Jerry Baxter jerked out of Ellery’s grasp. “You’re lying!” he yelled. “You’re not mixing my wife up in this stink! You’re lying—”
Ann crept away from the sink, avoiding the mound. She crept past them and went into the foyer and collapsed against the door of a closet just outside the kitchen. Lucy crept after Ann and cuddled against her, whimpering. Ann began to whimper, too.
“Edith Baxter was Murderer,” said Nikki drearily. “In the game, anyway.”
“You lie!... you lying—”
Ellery slapped his mouth without rancor and Baxter started to cry again. “Don’t let me come back and find any other throats cut,” said Ellery, and he went out of the kitchen.
It was tempting to assume the obvious, which was that Edith Baxter, having drawn the ace of spades, decided to play the role of murderer in earnest, and did so, and fled.
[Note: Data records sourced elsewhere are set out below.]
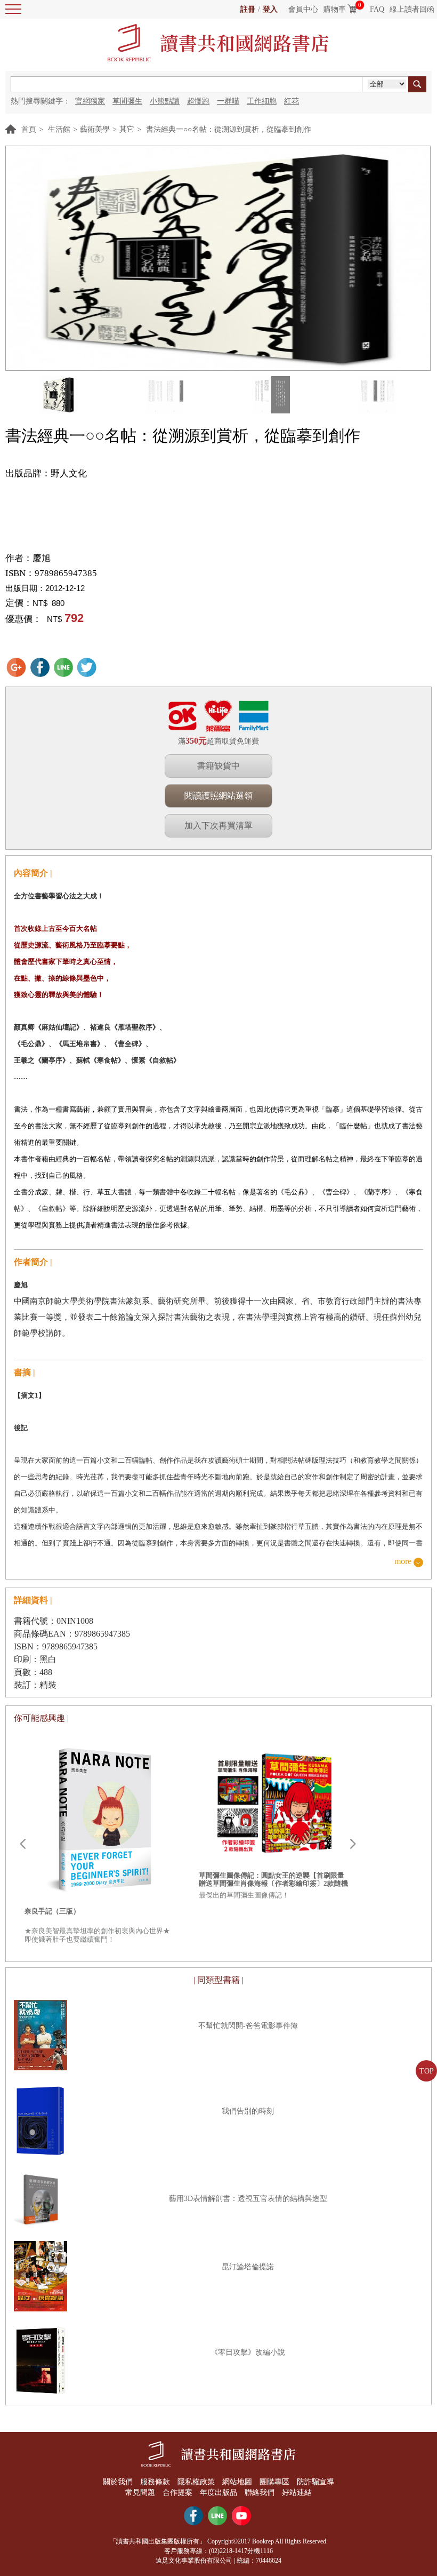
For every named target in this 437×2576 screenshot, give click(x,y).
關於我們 (118, 2482)
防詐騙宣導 (315, 2482)
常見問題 (140, 2493)
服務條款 (155, 2482)
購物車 (334, 9)
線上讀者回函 (412, 9)
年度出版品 (218, 2493)
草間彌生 (127, 101)
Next (352, 1844)
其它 (126, 129)
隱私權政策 (196, 2482)
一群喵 (228, 101)
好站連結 (297, 2493)
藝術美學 (95, 129)
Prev (22, 1844)
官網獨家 (90, 101)
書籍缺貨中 (218, 765)
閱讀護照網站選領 (218, 795)
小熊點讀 (165, 101)
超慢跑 (198, 101)
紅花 (291, 101)
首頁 (28, 129)
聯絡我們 (259, 2493)
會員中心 (303, 9)
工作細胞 (262, 101)
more (402, 1562)
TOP (426, 2071)
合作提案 (177, 2493)
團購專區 (274, 2482)
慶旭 (42, 558)
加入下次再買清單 (218, 825)
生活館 (59, 129)
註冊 (247, 9)
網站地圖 (237, 2482)
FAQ (377, 9)
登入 (270, 9)
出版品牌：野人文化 (46, 473)
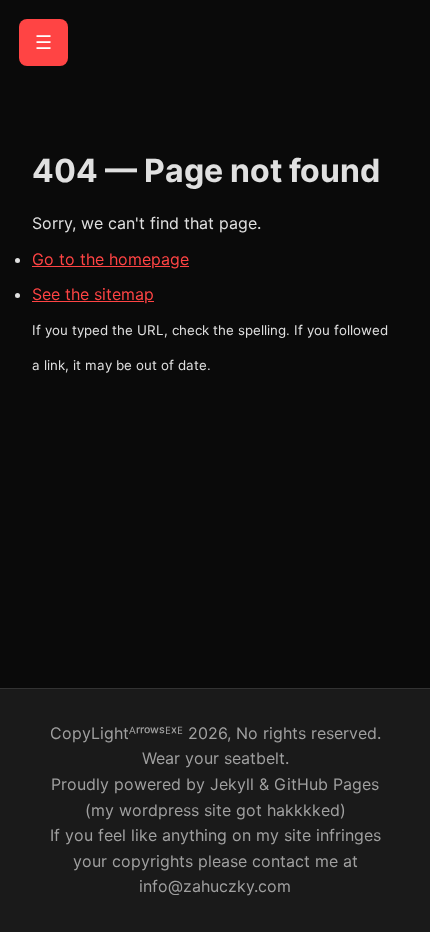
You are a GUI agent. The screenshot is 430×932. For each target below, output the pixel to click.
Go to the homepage (110, 259)
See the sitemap (93, 294)
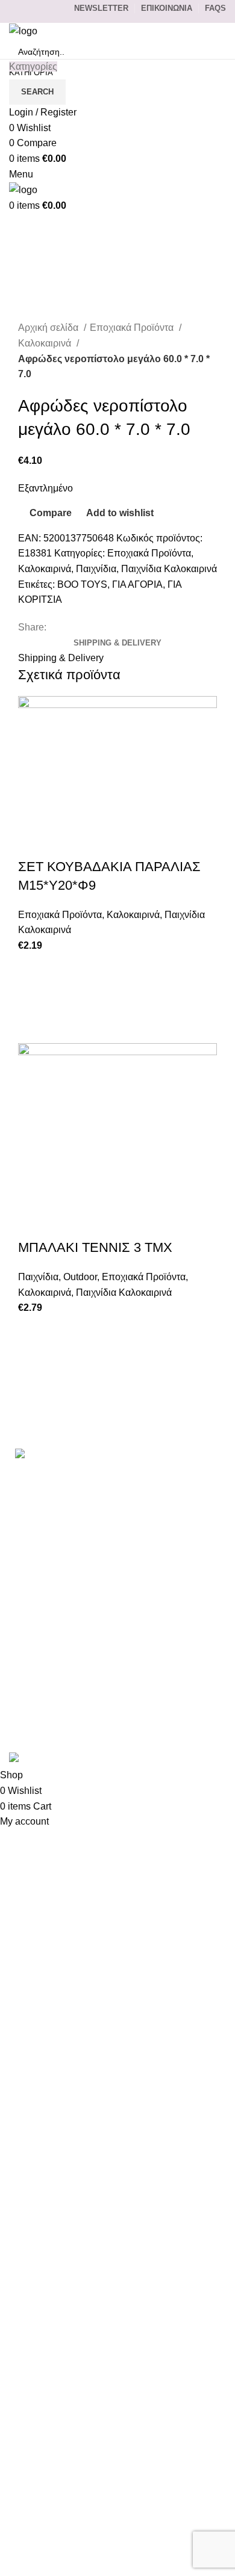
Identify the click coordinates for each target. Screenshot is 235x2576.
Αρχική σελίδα (49, 327)
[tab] (117, 643)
Her malice-dipped triumph as she looked at John Crombie’s wife, her anger as she watched Crombie pursue Nikki through the evening, told a simple story; and it was really unkind of fate—if fate was the culprit—to place Edith Baxter’s hand on John Crombie’s shoulder in the victim-choosing phase of the game. In the kitchen, with a bread-knife at hand, who could blame a well-bourboned woman if she obeyed that impulse and separated Mr. Crombie’s neck from his careless collar?
But investigation muddled the obvious. The front door of the suite was locked—nay, even bolted—on the inside. Nikki proclaimed herself the authoress thereof, having performed the sealed-apartment act before the game began (she said) in a moment of “inspiration.”
Secondly, escape by one of the windows was out of the question, unless, like Pegasus, Edith Baxter possessed wings.
Thirdly, Edith Baxter had not attempted to escape at alclass="underline" Ellery found her in the foyer closet against which the widow and her sister whimpered. Mrs. Baxter had been jammed into the closet by a hasty hand, and she was unconscious.
Inspector Queen, Sergeant Velie & Co. arrived just as Edith Baxter, with the aid of ammonium carbonate, was shuddering back to life.
“Guy named Crombie’s throat slit?” bellowed Sergeant Velie, without guile.
Edith Baxter’s eyes rolled over and Nikki wielded the smelling salts once more, wearily.
“Murder games,” said Inspector Queen gently. “Hallowe’en,” said Inspector Queen. Ellery blushed. “Well, son?”
Ellery told his story humbly, in penitential detail.
“Well, we’ll soon find out,” grumbled his father, and he shook Mrs. Baxter until her chin waggled and her eyes flew open. “Come, come, Madam, we can’t afford these luxuries. What the hell were you doing in that closet?”